Flirting With Disaster. David O. Russell, director of Spanking the Monkey, continues his investigation of the zany problem of instability in one's parents in Flirting With Disaster, the story of an adopted guy (Ben Stiller) who goes to look for his birth parents. He takes along his wife (Patricia Arquette) and a sexy adoption counselor (Tea Leone), who keeps matching him up with the wrong set of parents. This movie is funny but ultimately quite predictable, with a theme borrowed from the Wizard of Oz and a final ascension of family values. Comedy/insight/entertainment-wise, it's about at the level of Seinfeld, only longer. Check out the wickedly funny performance by Mary Tyler Moore.
James And The Giant Peach. Roald Dahl's children's classic comes to life in this movie through the Disney magic of stop-motion animation. The overgrown bugs are cute, young James is darling and the animation is absolutely charming; still, if you're over 12, plan to be a little bored, especially during the singing part. Those to the left of the political spectrum may enjoy the secret embedded Marxist mythology being espoused here--James and the bugs seize the fruits of their labor (the peach!) from the evil, property owning aunts and take it across the ocean to share with the masses. Apparently Disney has been brainwashing our young for years, perhaps creating the Cold War through the seemingly "cute" shenanigans of little dancing bugs and mice. Probably with the cooperation of the phone company.

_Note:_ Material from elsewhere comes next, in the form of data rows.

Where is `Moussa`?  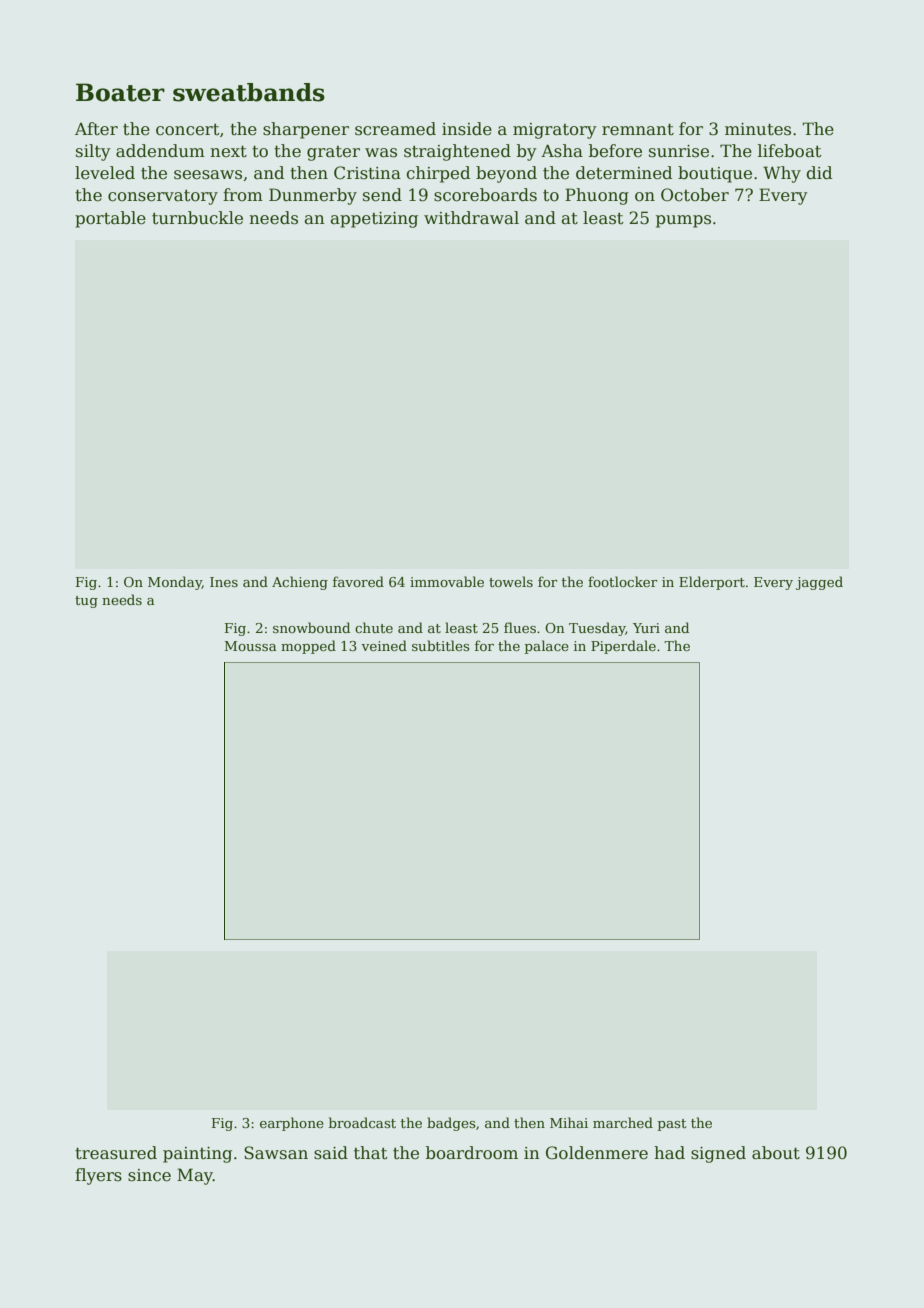
Moussa is located at coordinates (250, 646).
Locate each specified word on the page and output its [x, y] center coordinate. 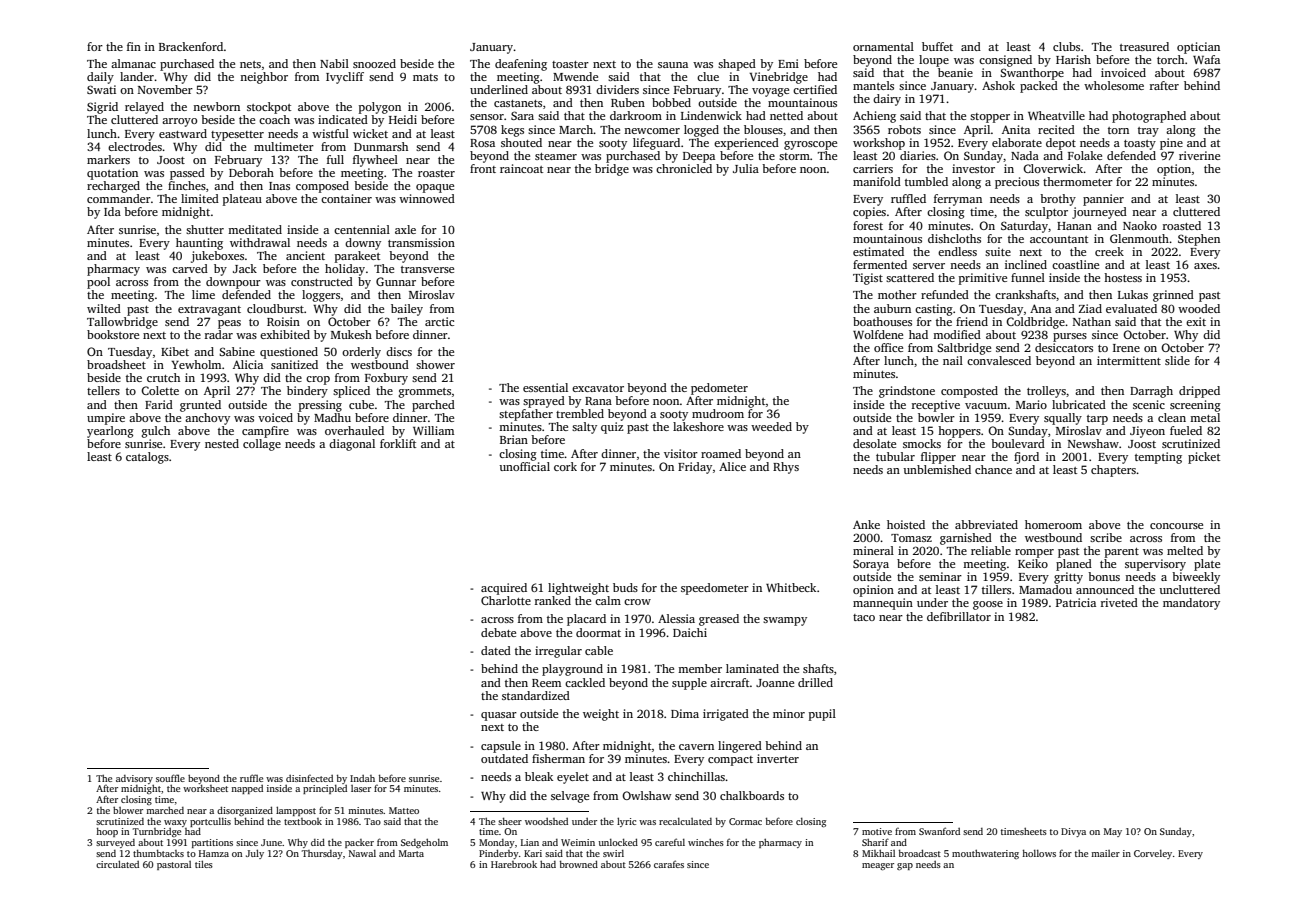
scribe [1106, 537]
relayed [144, 108]
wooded [1199, 308]
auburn [892, 308]
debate [498, 632]
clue [708, 76]
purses [1070, 337]
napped [247, 789]
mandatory [1191, 604]
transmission [421, 242]
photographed [1149, 117]
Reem [546, 683]
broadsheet [116, 364]
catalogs [147, 458]
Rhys [786, 468]
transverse [427, 269]
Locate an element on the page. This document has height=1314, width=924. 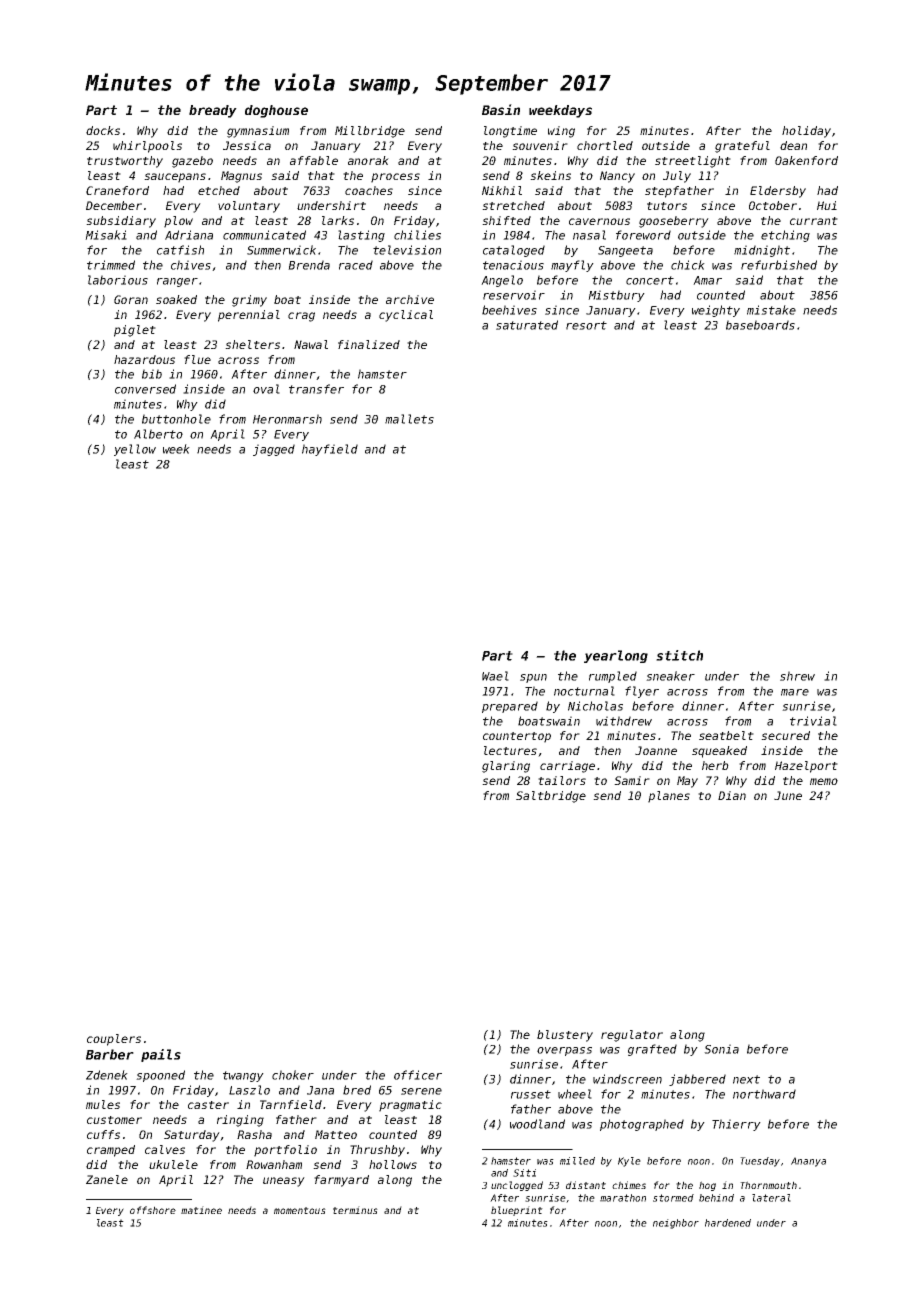
mayfly is located at coordinates (572, 266).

Primal Fear. Richard Gere is a lawyer in this courtroom drama about an arrogant attorney who questions his own methods after he begins representing a sweet, stuttering altar boy accused of murdering a bishop who has sexually molested him. Gere is just dandy in the role, alternately repugnant and charismatic, and best of all, the years have not robbed him of his hunkiness. The plot twists with predictable regularity but manages not to grievously insult the intelligence of the audience. All the material here has been covered by TV cops and lawyers shows, probably a little better, but at least no one in the theater is going to stop everything to try to sell you Pepsid AC.